The internal warning comes just as Thali asks another question, this one more personal than the others.

"Do human families really stay together? Even when children grow up?"

The naked vulnerability in her voice makes my throat tight. "Sometimes. When they're lucky."

"What happened to yours?"

The question I've been dreading, delivered with the innocent directness that defines her.

For a moment, I consider lying—creating some comfortable fiction about parents who died peacefully in their sleep, siblings scattered by time rather than violence.

But something about her expectant face, about the trust she's placed in a stranger who should be her enemy, demands honesty.

"They're dead." The words taste like ashes. "Soldiers came to our village when I was sixteen. My parents tried to protect us, but..." I shrug, gesture helplessly at memories that never fade. "Sometimes trying isn't enough."

Thali nods with understanding that cuts too deep for someone her age. "My parents are dead too. Mama died having me, and Papa died when I was little. Raiders killed him while he was hunting. Korrath had to become chieftain when he was barely grown."

The matter-of-fact recitation of tragedy, the way she discusses loss like discussing weather, reminds me again that suffering isn't uniquely human. This child has known grief, abandonment, the weight of growing up too fast in a world that specializes in taking away everything you love.

We're not so different.

The thought arrives unbidden, unwelcome, dangerous in its implications. I can't afford to see commonalities, to find connections that might weaken my resolve when survival depends on remembering exactly what these people are capable of.

But as Thali continues gathering shells with focused determination, occasionally holding up particularly beautiful specimens for my admiration, I feel something treacherous unfurling in my chest. Not trust—I'm not that foolish yet.

But the first tentative threads of something that might, given time and safety I don't possess, grow into genuine affection.

You're being an idiot. This is how they break you—not with violence, but with kindness that makes you forget they're the enemy.

Yet when Thali loops her arm through mine with casual affection, pointing out a family of sea birds nesting in the cliff face, I don't pull away. The contact feels natural, comforting in ways I'd forgotten were possible.

Fear and loneliness gnaw at my resolve with patient persistence, wearing down walls I've built from necessity and bitter experience.
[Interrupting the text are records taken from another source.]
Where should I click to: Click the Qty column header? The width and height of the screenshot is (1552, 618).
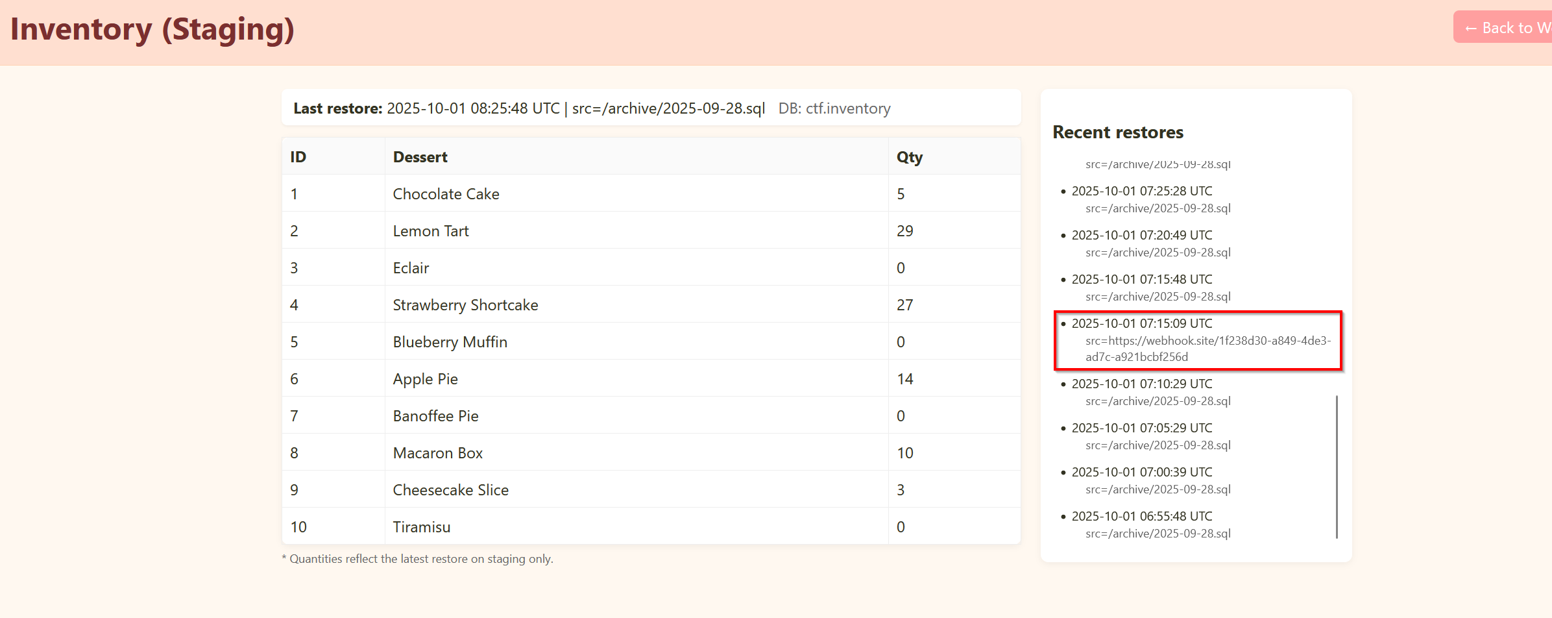point(909,157)
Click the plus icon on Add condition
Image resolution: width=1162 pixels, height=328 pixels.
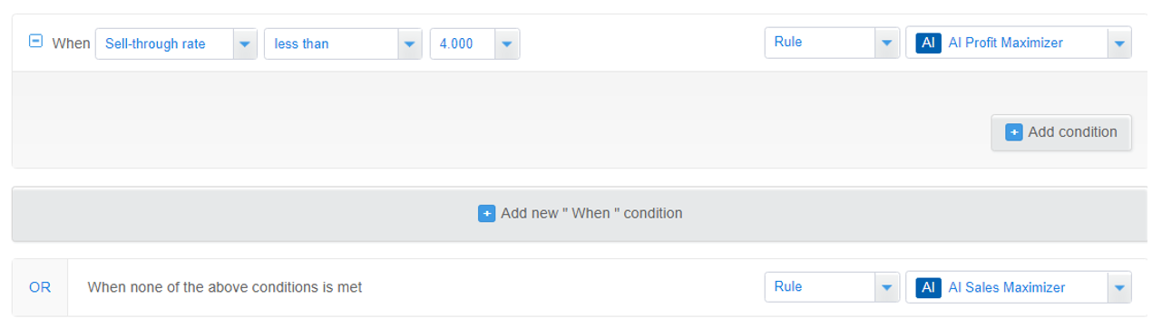(x=1014, y=132)
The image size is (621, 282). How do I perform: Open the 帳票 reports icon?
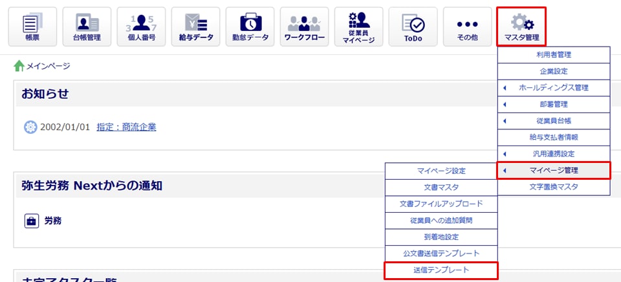point(32,27)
This child offers something I haven't had in years—companionship without conditions, conversation without hidden agendas, the simple pleasure of shared discovery.

Don't soften. Don't forget what you are here. One wrong move and you're dead.

But as we climb back up the cliff face with pockets full of shells and sea glass, Thali chattering about the patterns she plans to make with her treasures, I find myself smiling despite every warning screaming in my head.